Implement conversion to function pointer for generic lambdas without captures.
The general strategy is to create template versions of the conversion function and static invoker and then during template argument deduction of the conversion function, create the corresponding call-operator and static invoker specializations, and when the conversion function is marked referenced generate the body of the conversion function using the corresponding static-invoker specialization. Similarly, Codegen does something similar - when asked to emit the IR for a specialized static invoker of a generic lambda, it forwards emission to the corresponding call operator.
This patch has been reviewed in person both by Doug and Richard. Richard gave me the LGTM.
A few minor changes:
- per Richard's request i added a simple check to gracefully inform that captures (init, explicit or default) have not been added to generic lambdas just yet (instead of the assertion violation).
- I removed a few lines of code that added the call operators instantiated parameters to the currentinstantiationscope. Not only did it not handle parameter packs, but it is more relevant in the patch for nested lambdas which will follow this one, and fix that problem more comprehensively.
- Doug had commented that the original implementation strategy of using the TypeSourceInfo of the call operator to create the static-invoker was flawed and allowed const as a member qualifier to creep into the type of the static-invoker. I currently kludge around it - but after my initial discussion with Doug, with a follow up session with Richard, I have added a FIXME so that a more elegant solution that involves the use of TrivialTypeSourceInfo call followed by the correct wiring of the template parameters to the functionprototypeloc is forthcoming.
Thanks!
git-svn-id: https://llvm.org/svn/llvm-project/cfe/trunk@191634 91177308-0d34-0410-b5e6-96231b3b80d8
diff --git a/lib/Sema/SemaTemplateDeduction.cpp b/lib/Sema/SemaTemplateDeduction.cpp
index b71aafe..4c73fdd 100644
--- a/lib/Sema/SemaTemplateDeduction.cpp
+++ b/lib/Sema/SemaTemplateDeduction.cpp
@@ -13,6 +13,7 @@
#include "clang/Sema/TemplateDeduction.h"
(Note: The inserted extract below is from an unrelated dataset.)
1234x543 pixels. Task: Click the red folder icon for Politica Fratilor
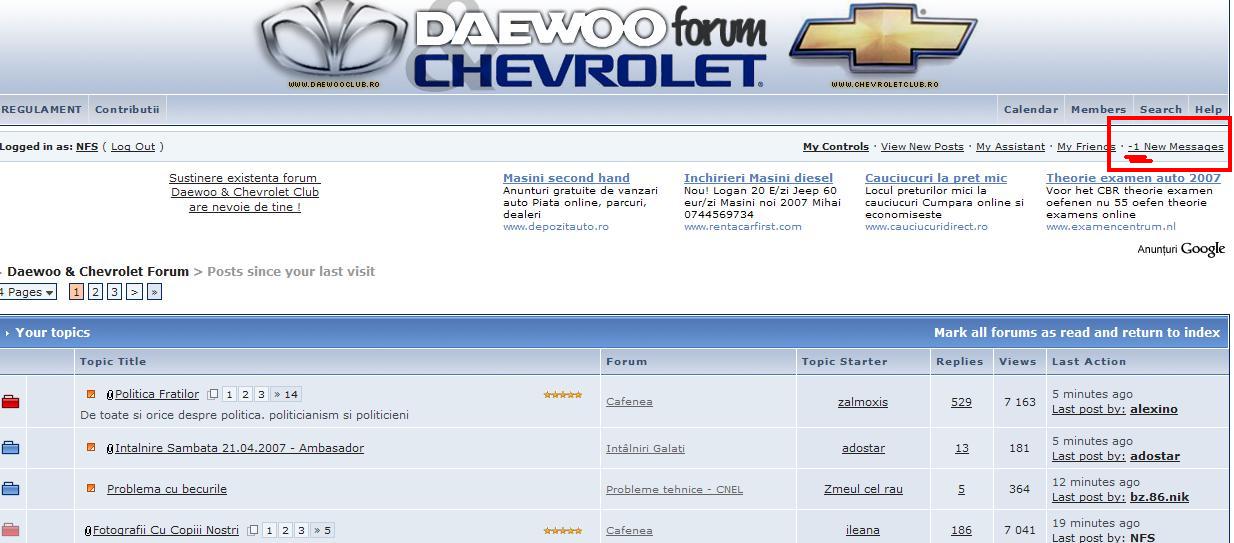[x=10, y=402]
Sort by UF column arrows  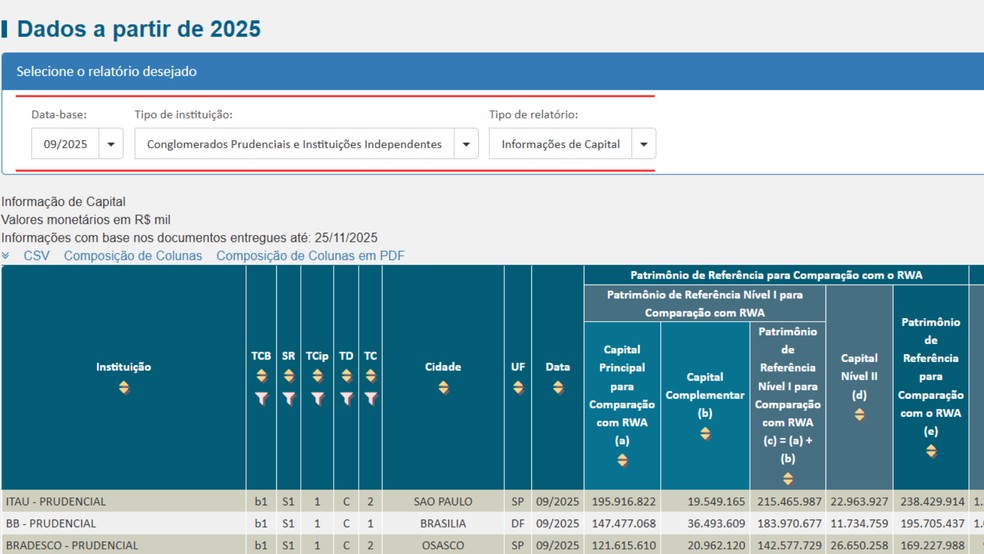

#include "TreeTransform.h"
#include "clang/AST/ASTContext.h"
+#include "clang/AST/ASTLambda.h"
#include "clang/AST/DeclObjC.h"
#include "clang/AST/DeclTemplate.h"
#include "clang/AST/Expr.h"
@@ -26,7 +27,6 @@
namespace clang {
using namespace sema;
-
/// \brief Various flags that control template argument deduction.
///
/// These flags can be bitwise-OR'd together.
@@ -3607,19 +3607,37 @@
return TDK_Success;
}
+/// \brief Given a function declaration (e.g. a generic lambda conversion
+/// function) that contains an 'auto' in its result type, substitute it
+/// with the same Deduced type that the TypeToReplaceAutoWith was deduced
+/// with.
+static inline void
+ReplaceAutoWithinFunctionReturnType(FunctionDecl *F,
+ QualType TypeToReplaceAutoWith, Sema &S) {
+ if (TypeToReplaceAutoWith->getContainedAutoType())
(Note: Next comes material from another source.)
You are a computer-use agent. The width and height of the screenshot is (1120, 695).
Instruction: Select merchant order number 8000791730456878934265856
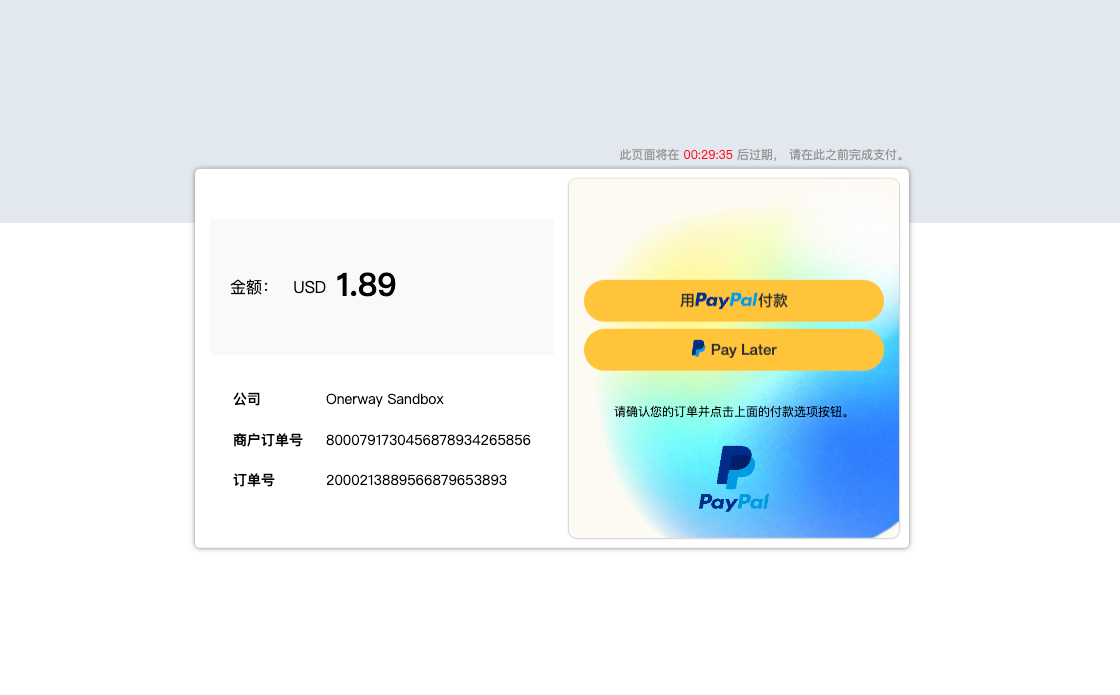tap(428, 440)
+ TypeToReplaceAutoWith = TypeToReplaceAutoWith->
+ getContainedAutoType()->getDeducedType();
+
+ QualType AutoResultType = F->getResultType();
+ assert(AutoResultType->getContainedAutoType());
+ QualType DeducedResultType = S.SubstAutoType(AutoResultType,
+ TypeToReplaceAutoWith);
+ S.Context.adjustDeducedFunctionResultType(F, DeducedResultType);
+}
/// \brief Deduce template arguments for a templated conversion
/// function (C++ [temp.deduct.conv]) and, if successful, produce a
/// conversion function template specialization.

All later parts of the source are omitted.